Aquella noche fue de espanto. Quedó cubierto de quemaduras que le cubrían su piel con ampollas de diversos tamaños desde el cuello hasta los tobillos aunque, eso sí, respetando decentemente la zona de su traje de baño… ¡Qué difícil le resultó dormir!
Gracias a Dios, el remedio casero que le dio un “gringo” a su mamá resultó milagroso: bañar toda la piel quemada con mezcal... Sí, entendieron ustedes bien, “con mezcal” de ese que a veces lo venden con un gusano dentro de la botella. Pero fíjense bien que este párrafo comienza diciendo: “Gracias a Dios”, pues años después un médico me aclaró que este remedio pudo haber envenenado a mi amigo a través de la piel. Por lo tanto, no se les ocurra a ustedes hacer lo mismo.
Desde entonces, mi amigo no tiene pecas en la espalda, sino “espalditas en la peca”. Parece pantera.
Ya sé lo que estarán ustedes pensando: ¿Pero a quién se le puede ocurrir escribir un artículo sobre las pecas de un niño en las páginas editoriales de un periódico? Permítanme aclararles que…, a mí.
¿Que por qué? Porque me gustaría hacer conscientes a muchos de que algunas experiencias sufridas en los primeros años de vida, pueden dejar huellas imborrables tanto en el cuerpo, como en el alma de los hijos.

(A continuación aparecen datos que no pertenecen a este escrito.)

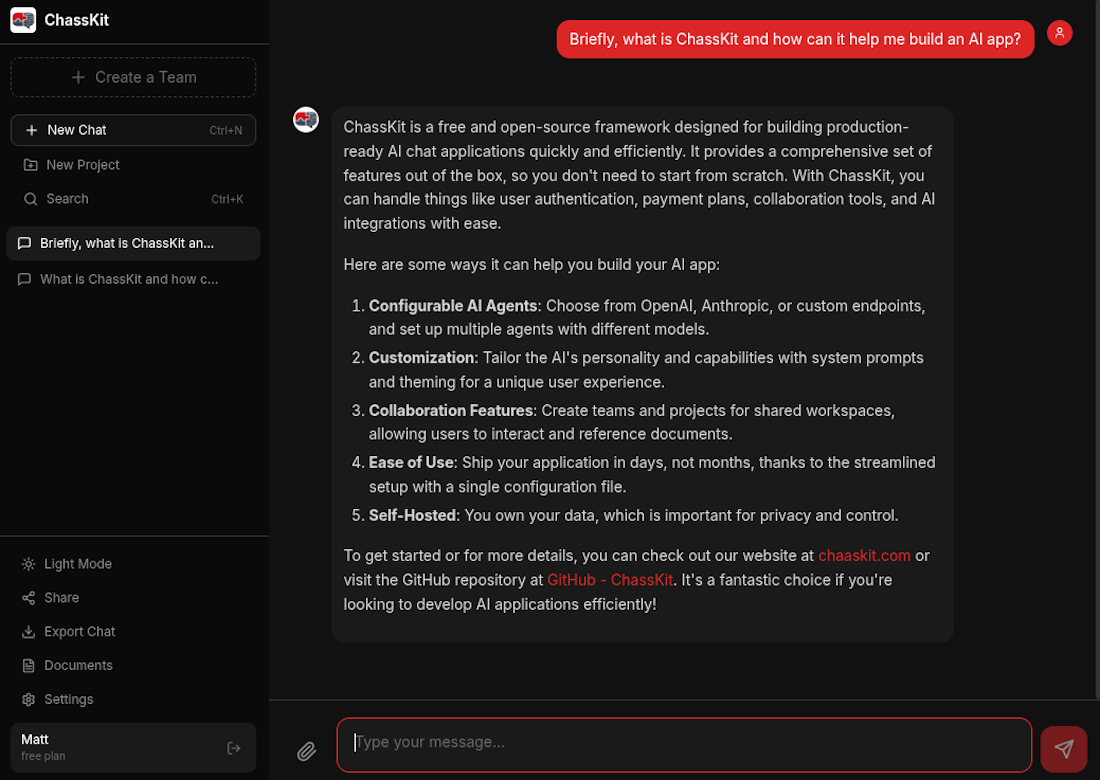The height and width of the screenshot is (780, 1100).
Task: Send message via the paper plane icon
Action: 1063,748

Leía en una revista un dato impresionante: Cuando un niño viaja sentado en el asiento delantero de un automóvil, el cual choca contra otro vehículo detenido o contra un muro, a una velocidad de apenas sesenta kilómetros por hora, el pequeño sale proyectado contra el tablero o el parabrisas con una fuerza equivalente a cuarenta y ocho veces su peso. Saquen ustedes las cuentas de lo que esto significa en cuanto al peso de sus hijos.

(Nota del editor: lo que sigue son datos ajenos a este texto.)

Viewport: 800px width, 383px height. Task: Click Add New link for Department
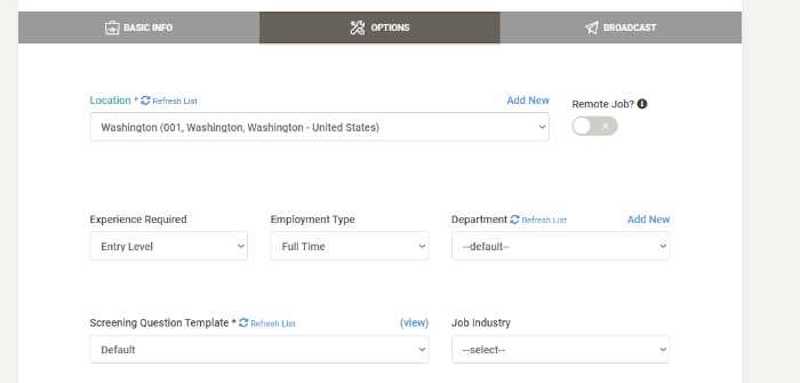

Aunque entre mis amigos, cuento con algunos médicos cirujanos, urgenciólogos y pediatras, a los cuales -por la crisis económica, no les está yendo muy bien-, la verdad es que no me hace ninguna ilusión que mejoren sus problemas monetarios intentando rehacer los cuerpecitos y las caritas de tantas criaturas cuyos despreocupados padres (entiéndase mamá y papá) no se toman la molestia de ponerles su cinturón de seguridad.
Tengo muy presente la respuesta de una ilusa señora, a la que sugerí que protegiera a su hijo que viajaba de pie sobre el asiento del copiloto, la cual me respondió: “Ya se lo dije, pero no quiere”. Todavía sigo sin entender esa estúpida respuesta.
Déjenme pedirles un favor: Antes de iniciar la marcha, aseguren a sus hijos. Lo que no ha pasado en años… puede suceder en segundos.